Let us look at some of the theories that is driving the rental price here:

Theory 1: Demand and Supply:
People who are on an edge of buying houses in NY are seeing that housing and mortgage markets are imperfect, with real estate agents not representing the buyers interest and appraisers being paid to justify exorbitant prices. They are realizing that homes under this scenario are not worth what they were worth previously. Land is scarcer in the most exclusive communities and people renting would pay large premium for living in such communities.

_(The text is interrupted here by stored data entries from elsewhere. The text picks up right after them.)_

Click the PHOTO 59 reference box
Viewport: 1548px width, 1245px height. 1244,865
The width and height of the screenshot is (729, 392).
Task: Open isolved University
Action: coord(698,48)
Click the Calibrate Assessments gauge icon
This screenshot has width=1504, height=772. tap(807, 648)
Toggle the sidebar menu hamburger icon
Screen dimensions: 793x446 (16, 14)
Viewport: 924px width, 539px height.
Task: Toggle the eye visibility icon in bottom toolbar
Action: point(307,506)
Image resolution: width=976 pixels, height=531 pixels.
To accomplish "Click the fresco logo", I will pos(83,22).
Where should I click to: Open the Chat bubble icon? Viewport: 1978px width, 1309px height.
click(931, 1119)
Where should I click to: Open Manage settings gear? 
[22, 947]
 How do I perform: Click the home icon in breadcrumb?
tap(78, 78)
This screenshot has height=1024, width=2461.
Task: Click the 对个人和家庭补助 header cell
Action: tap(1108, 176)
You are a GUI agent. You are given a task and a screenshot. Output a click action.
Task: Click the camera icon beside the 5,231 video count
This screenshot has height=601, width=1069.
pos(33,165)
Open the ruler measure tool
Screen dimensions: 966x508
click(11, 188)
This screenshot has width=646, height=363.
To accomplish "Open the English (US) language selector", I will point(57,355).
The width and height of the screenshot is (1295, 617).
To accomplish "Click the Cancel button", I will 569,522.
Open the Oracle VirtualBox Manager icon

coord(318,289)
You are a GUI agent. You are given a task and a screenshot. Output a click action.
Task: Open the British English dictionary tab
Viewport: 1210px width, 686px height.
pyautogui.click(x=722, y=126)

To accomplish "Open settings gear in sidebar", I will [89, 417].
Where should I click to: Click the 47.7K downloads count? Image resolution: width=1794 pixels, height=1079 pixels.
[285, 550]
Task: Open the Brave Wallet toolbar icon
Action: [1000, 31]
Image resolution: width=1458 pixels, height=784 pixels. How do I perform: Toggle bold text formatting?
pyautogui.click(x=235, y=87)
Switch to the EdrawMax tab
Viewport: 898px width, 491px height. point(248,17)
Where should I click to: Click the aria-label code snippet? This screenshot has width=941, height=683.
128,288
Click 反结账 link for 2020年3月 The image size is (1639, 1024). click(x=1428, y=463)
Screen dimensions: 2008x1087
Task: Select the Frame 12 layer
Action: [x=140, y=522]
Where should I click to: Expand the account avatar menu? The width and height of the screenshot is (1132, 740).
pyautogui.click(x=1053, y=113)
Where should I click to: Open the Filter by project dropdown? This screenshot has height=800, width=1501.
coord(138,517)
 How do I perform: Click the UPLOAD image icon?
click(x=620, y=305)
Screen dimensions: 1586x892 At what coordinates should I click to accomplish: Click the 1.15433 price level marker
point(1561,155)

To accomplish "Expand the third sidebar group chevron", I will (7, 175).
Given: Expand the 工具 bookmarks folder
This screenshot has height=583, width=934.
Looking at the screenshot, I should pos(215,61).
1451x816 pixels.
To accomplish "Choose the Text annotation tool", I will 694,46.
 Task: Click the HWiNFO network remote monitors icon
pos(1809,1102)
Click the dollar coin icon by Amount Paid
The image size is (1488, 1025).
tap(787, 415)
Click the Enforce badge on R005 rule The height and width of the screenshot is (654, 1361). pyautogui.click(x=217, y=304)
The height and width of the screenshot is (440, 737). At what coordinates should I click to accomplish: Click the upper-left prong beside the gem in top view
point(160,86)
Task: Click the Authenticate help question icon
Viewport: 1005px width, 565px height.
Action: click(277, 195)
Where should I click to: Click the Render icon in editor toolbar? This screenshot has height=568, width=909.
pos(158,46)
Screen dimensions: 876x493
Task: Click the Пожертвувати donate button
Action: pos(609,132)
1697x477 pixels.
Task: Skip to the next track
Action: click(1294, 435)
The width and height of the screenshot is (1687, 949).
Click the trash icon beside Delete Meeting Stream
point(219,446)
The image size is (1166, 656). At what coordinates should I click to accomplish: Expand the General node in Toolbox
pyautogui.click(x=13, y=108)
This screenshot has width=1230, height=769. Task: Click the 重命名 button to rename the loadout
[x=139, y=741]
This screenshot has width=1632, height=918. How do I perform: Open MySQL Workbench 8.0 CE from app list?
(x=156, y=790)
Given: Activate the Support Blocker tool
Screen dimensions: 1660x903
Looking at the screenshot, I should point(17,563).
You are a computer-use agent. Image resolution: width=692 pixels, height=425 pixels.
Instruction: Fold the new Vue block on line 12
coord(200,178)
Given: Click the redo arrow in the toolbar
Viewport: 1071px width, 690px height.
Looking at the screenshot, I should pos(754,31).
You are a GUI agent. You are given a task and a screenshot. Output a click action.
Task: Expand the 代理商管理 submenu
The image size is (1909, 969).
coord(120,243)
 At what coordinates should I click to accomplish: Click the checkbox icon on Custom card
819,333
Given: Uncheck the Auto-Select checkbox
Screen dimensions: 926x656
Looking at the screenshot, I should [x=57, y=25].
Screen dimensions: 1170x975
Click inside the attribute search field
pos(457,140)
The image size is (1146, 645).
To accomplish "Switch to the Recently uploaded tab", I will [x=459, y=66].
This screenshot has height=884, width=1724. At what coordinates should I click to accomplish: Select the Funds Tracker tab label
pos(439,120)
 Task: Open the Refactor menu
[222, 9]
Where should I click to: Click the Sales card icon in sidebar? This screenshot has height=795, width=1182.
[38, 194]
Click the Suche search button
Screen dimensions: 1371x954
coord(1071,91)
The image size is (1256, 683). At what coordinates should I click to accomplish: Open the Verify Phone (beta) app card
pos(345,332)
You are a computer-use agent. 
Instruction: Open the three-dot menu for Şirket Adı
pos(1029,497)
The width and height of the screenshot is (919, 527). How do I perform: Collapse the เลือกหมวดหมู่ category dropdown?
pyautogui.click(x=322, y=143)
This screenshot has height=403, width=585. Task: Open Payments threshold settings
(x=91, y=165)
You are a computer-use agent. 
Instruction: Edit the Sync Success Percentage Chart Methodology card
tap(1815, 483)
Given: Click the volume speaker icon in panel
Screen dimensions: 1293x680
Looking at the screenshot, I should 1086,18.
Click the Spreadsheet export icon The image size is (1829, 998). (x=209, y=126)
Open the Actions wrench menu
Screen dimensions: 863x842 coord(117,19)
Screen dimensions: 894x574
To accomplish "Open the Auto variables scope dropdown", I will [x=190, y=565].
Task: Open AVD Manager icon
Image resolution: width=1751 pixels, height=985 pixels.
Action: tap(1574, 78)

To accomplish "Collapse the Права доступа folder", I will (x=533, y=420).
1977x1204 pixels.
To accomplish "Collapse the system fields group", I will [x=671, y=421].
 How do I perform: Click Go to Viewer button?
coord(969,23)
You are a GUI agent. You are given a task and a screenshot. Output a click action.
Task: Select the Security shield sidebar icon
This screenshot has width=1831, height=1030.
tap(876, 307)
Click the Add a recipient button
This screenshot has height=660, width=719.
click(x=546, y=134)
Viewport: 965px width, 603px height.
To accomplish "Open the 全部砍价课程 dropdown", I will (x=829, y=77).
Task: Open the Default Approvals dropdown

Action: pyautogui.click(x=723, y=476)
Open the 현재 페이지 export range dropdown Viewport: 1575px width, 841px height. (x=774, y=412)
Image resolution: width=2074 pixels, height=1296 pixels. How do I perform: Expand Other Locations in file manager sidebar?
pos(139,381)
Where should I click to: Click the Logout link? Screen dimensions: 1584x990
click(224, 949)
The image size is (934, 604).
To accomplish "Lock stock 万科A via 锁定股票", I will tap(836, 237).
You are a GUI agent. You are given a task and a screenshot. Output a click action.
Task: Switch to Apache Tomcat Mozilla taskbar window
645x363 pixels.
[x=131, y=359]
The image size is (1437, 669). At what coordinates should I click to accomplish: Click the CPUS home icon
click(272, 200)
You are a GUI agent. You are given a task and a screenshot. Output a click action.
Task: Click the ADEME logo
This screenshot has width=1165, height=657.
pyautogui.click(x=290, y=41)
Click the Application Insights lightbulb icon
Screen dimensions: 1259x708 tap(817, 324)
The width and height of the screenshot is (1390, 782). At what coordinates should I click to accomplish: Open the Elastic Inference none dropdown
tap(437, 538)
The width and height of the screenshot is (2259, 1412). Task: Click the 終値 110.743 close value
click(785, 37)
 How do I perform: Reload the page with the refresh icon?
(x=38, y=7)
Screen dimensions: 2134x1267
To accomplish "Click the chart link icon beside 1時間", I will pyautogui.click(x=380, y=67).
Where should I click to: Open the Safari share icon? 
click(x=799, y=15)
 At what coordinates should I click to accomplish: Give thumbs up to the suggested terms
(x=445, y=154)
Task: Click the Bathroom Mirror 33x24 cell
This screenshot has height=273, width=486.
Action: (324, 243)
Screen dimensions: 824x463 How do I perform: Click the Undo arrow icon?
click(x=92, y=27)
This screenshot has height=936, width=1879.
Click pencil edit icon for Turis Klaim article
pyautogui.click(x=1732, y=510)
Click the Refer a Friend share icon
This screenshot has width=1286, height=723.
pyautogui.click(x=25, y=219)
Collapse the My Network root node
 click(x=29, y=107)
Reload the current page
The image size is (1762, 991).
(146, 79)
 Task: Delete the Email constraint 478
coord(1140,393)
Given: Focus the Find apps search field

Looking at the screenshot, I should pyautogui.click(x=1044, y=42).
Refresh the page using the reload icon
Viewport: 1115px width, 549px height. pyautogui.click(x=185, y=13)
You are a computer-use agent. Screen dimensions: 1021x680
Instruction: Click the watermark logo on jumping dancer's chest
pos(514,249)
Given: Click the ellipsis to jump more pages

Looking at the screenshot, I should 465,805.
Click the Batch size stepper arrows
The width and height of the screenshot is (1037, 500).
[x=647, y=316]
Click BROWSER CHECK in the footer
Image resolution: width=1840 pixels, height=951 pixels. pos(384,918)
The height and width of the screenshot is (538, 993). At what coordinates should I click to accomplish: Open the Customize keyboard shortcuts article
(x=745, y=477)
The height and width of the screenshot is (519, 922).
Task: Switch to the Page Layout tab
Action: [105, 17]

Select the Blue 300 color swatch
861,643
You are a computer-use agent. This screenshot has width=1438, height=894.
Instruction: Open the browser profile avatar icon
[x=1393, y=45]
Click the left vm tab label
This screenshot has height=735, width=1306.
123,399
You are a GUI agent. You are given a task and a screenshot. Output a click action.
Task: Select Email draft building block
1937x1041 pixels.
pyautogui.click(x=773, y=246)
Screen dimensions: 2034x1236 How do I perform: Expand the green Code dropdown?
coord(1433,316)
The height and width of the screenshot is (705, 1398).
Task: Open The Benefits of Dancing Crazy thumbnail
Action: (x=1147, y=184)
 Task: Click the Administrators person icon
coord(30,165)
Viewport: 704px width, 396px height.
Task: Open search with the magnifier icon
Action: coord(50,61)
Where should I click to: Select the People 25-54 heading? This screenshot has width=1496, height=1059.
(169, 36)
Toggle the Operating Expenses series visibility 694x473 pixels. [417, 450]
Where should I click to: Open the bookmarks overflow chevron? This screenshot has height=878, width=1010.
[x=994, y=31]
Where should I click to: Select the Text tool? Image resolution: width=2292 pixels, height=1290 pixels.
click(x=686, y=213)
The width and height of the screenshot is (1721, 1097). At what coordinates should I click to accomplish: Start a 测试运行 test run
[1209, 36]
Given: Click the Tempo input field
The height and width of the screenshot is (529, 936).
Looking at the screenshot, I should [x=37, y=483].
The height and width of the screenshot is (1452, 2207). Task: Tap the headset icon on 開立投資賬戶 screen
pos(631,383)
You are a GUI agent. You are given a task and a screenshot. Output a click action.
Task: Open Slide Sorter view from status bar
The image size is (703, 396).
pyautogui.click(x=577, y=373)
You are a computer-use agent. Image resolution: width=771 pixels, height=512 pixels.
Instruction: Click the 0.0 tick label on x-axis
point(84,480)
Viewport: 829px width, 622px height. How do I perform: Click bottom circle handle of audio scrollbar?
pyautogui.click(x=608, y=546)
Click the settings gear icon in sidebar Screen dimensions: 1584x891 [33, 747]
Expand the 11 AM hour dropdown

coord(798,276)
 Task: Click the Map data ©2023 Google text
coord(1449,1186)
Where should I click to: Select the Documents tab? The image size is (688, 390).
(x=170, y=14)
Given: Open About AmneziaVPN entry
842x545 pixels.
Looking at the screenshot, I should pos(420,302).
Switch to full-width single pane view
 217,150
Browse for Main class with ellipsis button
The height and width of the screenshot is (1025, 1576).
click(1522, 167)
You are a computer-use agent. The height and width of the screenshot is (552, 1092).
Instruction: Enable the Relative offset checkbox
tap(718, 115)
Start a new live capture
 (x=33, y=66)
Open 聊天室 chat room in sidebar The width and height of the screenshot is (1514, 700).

Theory 2: Renting is Cheaper than Owning:
Renting is one way of showing that home prices cannot escape the fundamental forces that drive them in the long term-income. The housing prices have grown exponentially with respect to renting, and in this massive economy people are unable to pay large portion of their paycheck toward their house. People fearing the real trouble meeting their obligations in the future such as divorce, job loss and medical emergencies, want to post-phone buying and just rent for a while.

Theory 3: Population Growth and Immigration:

Probably the most popular reason as to why rent prices has seen an increase in recent years. Most new immigrants are renters and prefer to rent as long as they could save money to buy a home, resulting in more demand for rental properties.

Theory 4: Escalating Construction Cost:
Even though home builders are on the sell side of the market, they are unable to fair given the high cost of construction, compelling them to increase the price of houses to a level not reachable by an average middle class family- another economic reason that people are renting rather than buying. More so, builders claim that it is the zoning and building restrictions that are the culprit in higher rental prices.

Where The Current Rental Market is Heading:
Even homeowners with less leverage in their homes are now feeling relatively safe renting the houses given the current trend. Considering the shaky economy and no real income growth, people are beginning to dedicate their resources and attention to rent in an attempt to avert a real disaster from buying a house.

David Haynes is a writer who searched for the Lettings Bristol had to offer when choosing his home.